The Jeju rebellion is an armed popular uprising on the island of Jeju in South Korea , which began on April 3, 1948 and continued until May 1949 (the last skirmishes occurred in 1953). The uprising was brutally crushed by government forces. According to various estimates, from 14 to 30 thousand people died in battles and in the subsequent punitive actions [1] , which made up a significant part (up to 10%) of the island’s population [2] .
Content
Background
On November 14, 1947, the United Nations voted in favor of Security Council resolution 112 calling for elections in Korea under UN supervision [3] . The Soviet Union refused to implement the decision of the resolution and provide access to the commission in the northern part of the country. Elections in the north were held at a turnout of 99.6%. 86.3% of voters voted for candidates supported by the government. The Communist Labor Party of Korea decided to boycott the elections held in the south. According to estimates by the US occupation authorities, about 60,000 (20% of the total) Jeju Island residents were members of the Communist Party; after the start of organized action on the island, 2,500 activists were arrested against the Communists, of whom at least three were killed.
On April 3, 1948, police on the island fired on people who marched on a demonstration in memory of the struggle of Koreans against the Japanese invaders. Outraged people attacked 12 police stations. This day was the day of the uprising.
Rebellion
About 100 police and civilians died in the fighting. The rebels burned the polls. The South Korean government sent 3,000 troops to help the local police, but on April 29, several hundred soldiers rebelled against their commanders, passing a large amount of weapons to the rebels. The government in Seoul organized anti-communist militia groups, consisting mainly of young people from the extreme right. Militias participated in the killings of the male population of the island, while at the same time appropriating land belonging to the victims [4] .

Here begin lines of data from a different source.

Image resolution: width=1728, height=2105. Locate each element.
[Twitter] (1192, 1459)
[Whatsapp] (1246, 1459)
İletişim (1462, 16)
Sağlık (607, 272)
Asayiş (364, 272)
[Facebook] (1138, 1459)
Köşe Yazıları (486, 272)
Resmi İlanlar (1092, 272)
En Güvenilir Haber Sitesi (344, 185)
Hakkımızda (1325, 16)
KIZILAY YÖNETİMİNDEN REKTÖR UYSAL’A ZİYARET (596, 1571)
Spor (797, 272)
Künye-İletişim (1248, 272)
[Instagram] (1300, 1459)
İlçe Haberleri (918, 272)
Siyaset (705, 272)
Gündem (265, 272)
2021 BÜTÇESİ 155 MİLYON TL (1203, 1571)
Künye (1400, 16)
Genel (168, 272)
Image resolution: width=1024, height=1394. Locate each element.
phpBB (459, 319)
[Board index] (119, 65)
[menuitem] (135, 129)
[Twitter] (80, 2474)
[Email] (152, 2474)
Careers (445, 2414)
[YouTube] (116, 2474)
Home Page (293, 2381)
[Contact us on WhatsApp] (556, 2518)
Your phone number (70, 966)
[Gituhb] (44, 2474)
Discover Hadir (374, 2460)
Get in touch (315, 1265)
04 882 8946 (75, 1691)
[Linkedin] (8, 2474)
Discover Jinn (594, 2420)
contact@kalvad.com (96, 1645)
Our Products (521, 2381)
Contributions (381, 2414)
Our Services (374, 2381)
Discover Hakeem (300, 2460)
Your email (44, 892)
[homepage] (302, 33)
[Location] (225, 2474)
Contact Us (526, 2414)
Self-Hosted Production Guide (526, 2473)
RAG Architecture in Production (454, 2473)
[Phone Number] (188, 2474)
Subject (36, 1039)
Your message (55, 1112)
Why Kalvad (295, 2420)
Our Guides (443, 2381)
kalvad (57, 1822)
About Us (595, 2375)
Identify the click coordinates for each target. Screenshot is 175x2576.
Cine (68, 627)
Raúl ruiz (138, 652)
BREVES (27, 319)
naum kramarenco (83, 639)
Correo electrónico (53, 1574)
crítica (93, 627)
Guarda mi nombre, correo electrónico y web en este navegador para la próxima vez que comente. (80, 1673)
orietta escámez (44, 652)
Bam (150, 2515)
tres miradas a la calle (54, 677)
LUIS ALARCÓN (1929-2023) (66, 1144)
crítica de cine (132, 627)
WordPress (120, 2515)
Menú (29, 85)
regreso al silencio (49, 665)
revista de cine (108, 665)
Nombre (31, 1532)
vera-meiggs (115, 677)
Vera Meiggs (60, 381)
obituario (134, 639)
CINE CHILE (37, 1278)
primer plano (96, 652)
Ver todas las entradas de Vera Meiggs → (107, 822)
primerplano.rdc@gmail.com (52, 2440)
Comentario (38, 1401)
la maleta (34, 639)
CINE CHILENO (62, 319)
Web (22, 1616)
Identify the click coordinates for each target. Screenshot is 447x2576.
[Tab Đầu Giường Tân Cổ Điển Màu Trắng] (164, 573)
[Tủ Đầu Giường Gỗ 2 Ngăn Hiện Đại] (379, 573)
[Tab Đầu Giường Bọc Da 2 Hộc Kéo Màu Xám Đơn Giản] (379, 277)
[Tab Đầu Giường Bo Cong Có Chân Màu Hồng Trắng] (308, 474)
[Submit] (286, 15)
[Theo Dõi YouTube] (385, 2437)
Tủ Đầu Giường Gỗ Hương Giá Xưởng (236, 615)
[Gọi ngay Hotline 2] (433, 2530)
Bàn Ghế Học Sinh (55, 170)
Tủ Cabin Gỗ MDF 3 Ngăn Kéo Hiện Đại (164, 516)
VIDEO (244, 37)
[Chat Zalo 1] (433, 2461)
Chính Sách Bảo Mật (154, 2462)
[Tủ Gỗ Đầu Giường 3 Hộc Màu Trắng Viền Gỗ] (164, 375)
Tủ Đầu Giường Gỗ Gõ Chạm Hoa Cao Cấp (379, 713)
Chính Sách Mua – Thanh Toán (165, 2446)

Conflict Resolution Attempts
General Kim Ik Rohl, commander of South Korean troops on the island, tried to put an end to the uprising through peaceful negotiations with the rebels. He met several times with rebel leader Kim Dalsam (a member of the Communist Party), but none of the parties was able to accept the demands put forward. The government demanded that the rebels immediately lay down their arms. The rebels demanded the disarmament of the local police, the resignation of all the ruling officials on the island, the ban on the island of paramilitary youth groups and the reunification of the Korean Peninsula.
Guerrilla Warfare
When government troops invaded the coastal strip, the rebels went into the mountains, where they created their base camps. Farmland between the coast and the hills has become the main battlefield. In October 1948, the rebel army, consisting of approximately 4,000 poorly armed soldiers, won a series of battles with regular troops. In the spring of 1949, four battalions of South Korean troops were sent to the island. The combined forces quickly defeated the rebel forces. On August 17, 1949, the command of the rebel forces broke up after the assassination of their supreme leader, I Tuk-ku. During the uprising, there were a small number of Americans on the island; Captain Jimmy Leach was the only adviser to the South Korean forces during their campaign against the Communists on the island.
Immediately after the offensive of North Korea to the south of the peninsula from which the Korean War began , the South Korean army conducted “preventive raids” against suspected activists throughout the country. Thousands of people were arrested in Jeju. The suspects were divided into four groups, designated A, B, C and D. On August 30, 1950, a senior officer of the South Korean police department in Jeju ordered to execute all people in groups C and D by shooting no later than September 6 [5] .
Notes
- ↑ The National Committee for Investigation of the Truth about the Jeju April 3 Incident (2008). Date of treatment December 15, 2008. Archived February 24, 2009.
- ↑ Kim, Hun Joon. The massacre at mt. Halla: Sixty Years of Truth Seeking in South Korea. - Cornell University Press, 2014 .-- P. 13–41. - ISBN 9780801452390 .
- ↑ United Nations Resolution 112: The Problem of the Independence of Korea . United Nations (2007). Date of treatment March 29, 2009.
- ↑ Hugh Deane. The Korean War, 1945-1953 . - China Books & Periodicals, Inc, 1999. - P. 54-58.
- ↑ Ghosts of Cheju , Newsweek (June 19, 2000). Date of treatment July 24, 2010.